_EXCERPTED TEXT_
In an increasingly global market, cross-border and jurisdictional issues arise in product liability cases on a frequent basis. Two recent decisions have added some welcome clarity as to jurisdiction and applicable law in cases with an international element.
The Brussels Regulation (EC) 44/2001 provides that generally jurisdiction is granted to the court in the place where the defendant is domiciled.
However, Article 5 (3) provides that a person domiciled in a member state may be sued in another member state in tort, delict or quasi-delict (which includes the product liability directive referred to below) in the courts where “… the harmful event occurred or may occur”. In the case of Bier v Mines de Potasse d’Alsace1, the European Court of Justice (ECJ) ruled that the expression “place where the harmful event occurred or may occur” can encompass both “the place where the damage occurred and the place of the event giving rise to it”.
The ECJ recently considered the interpretation of Article 5 (3) of the Brussels Regulation in the context of a product liability case, Kainz v Pantherwerke AG2. This case concerned an Austrian resident, Mr Kainz, who purchased a bicycle from a retailer in Austria. The bike had been manufactured by the defendant in Germany. The claimant sustained his injuries during a bike ride in Germany.
The claimant commenced proceedings in Austria under Council Directive 85/374/EEC (the Product Liability Directive) which concerns liability for defective products (this directive has been implemented in the UK by the Consumer Protection Act 1987). He argued that the place of the event giving rise to the damage was Austria on the basis that the bicycle was brought into circulation in Austria, ie he as an end user bought the bicycle from a distributor in Austria.
The Austrian Court referred the matter to the ECJ, seeking clarification of Article 5 (3) of the Brussels Regulation (EC) 44/2001 , and specifically the meaning of “the place where the damage occurred and the place of the event giving rise to it”.
The ECJ found that Article 5 (3) must refer to the place where the manufacturer is established, and not where the damage was later suffered. After all, the place of manufacture is the place where the event occurred which damaged the product itself. The ECJ made it clear that the courts where the product was manufactured would be best placed to determine whether the product was defective. Germany was therefore deemed to be the correct forum.

_WORK REQUEST_
Reproduce verbatim the passage of the product liability jurisdiction text from "The ECJ found" to "the correct forum.".

_EXCERPTED DATA_
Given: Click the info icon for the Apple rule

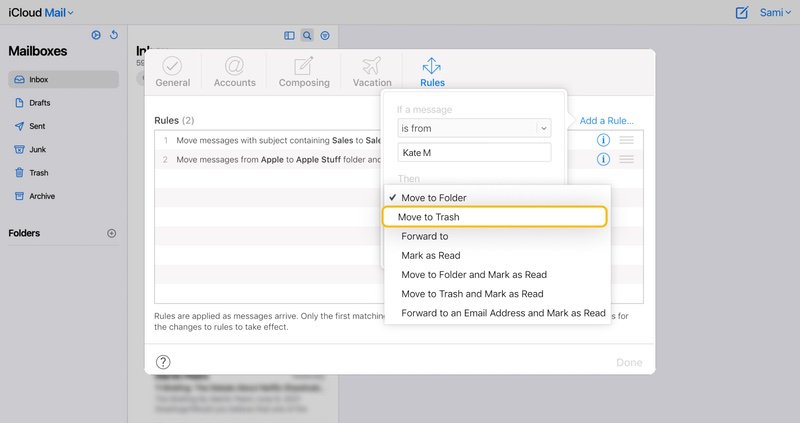Looking at the screenshot, I should click(x=603, y=159).
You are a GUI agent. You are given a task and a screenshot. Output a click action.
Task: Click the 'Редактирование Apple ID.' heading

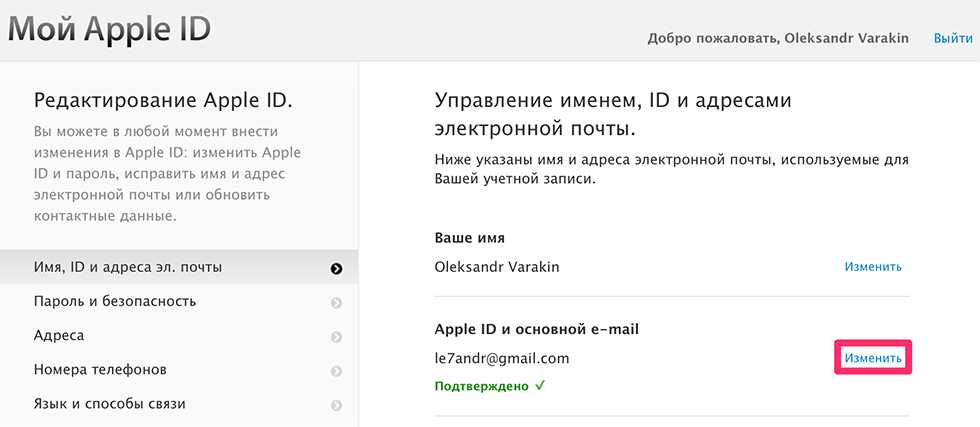[x=163, y=100]
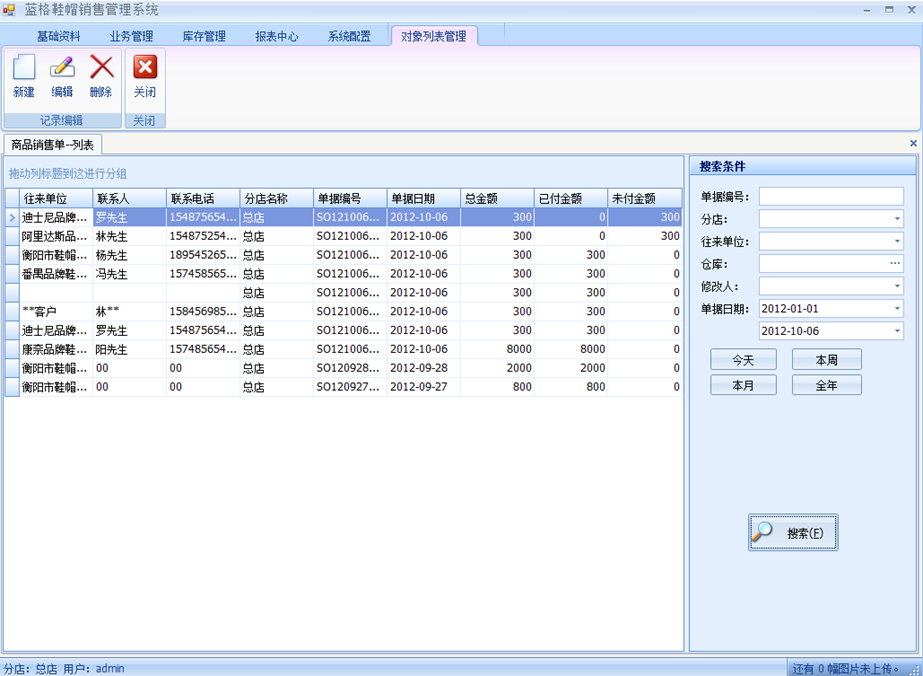The width and height of the screenshot is (923, 676).
Task: Click the 编辑 (Edit) pencil icon
Action: click(62, 76)

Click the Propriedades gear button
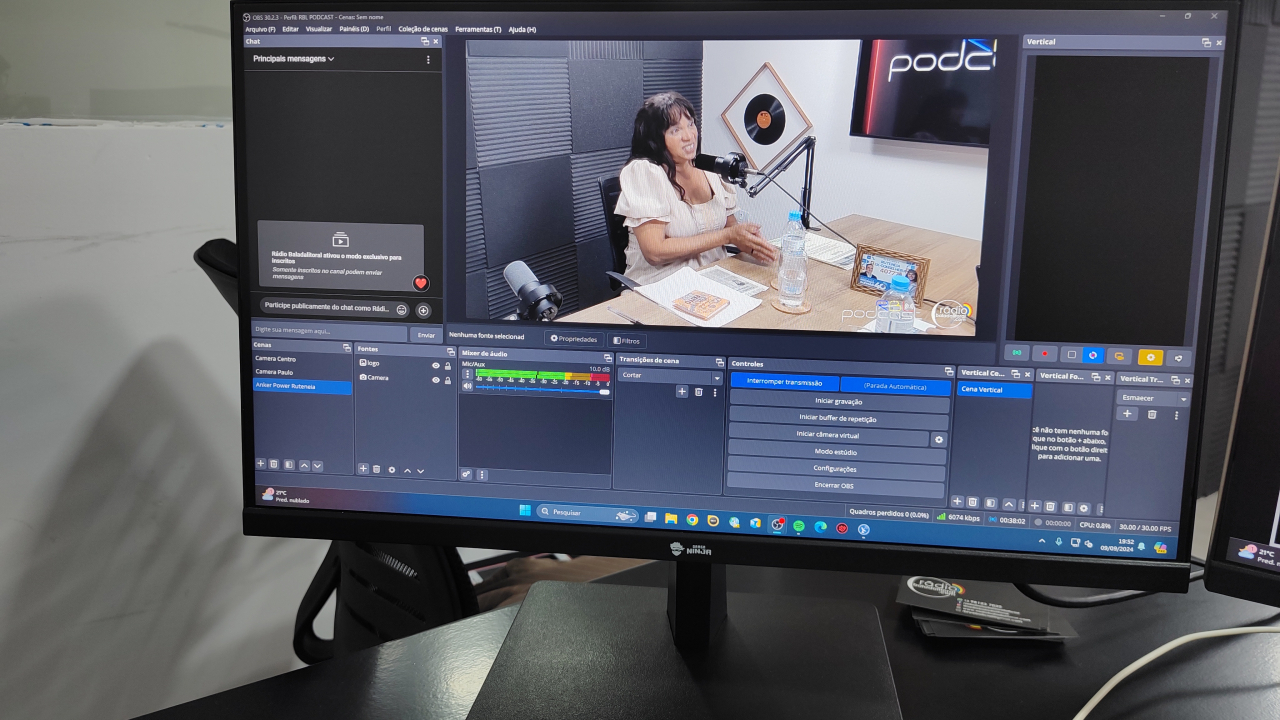[x=574, y=338]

_YOUR RESPONSE_
The ECJ found that Article 5 (3) must refer to the place where the manufacturer is established, and not where the damage was later suffered. After all, the place of manufacture is the place where the event occurred which damaged the product itself. The ECJ made it clear that the courts where the product was manufactured would be best placed to determine whether the product was defective. Germany was therefore deemed to be the correct forum.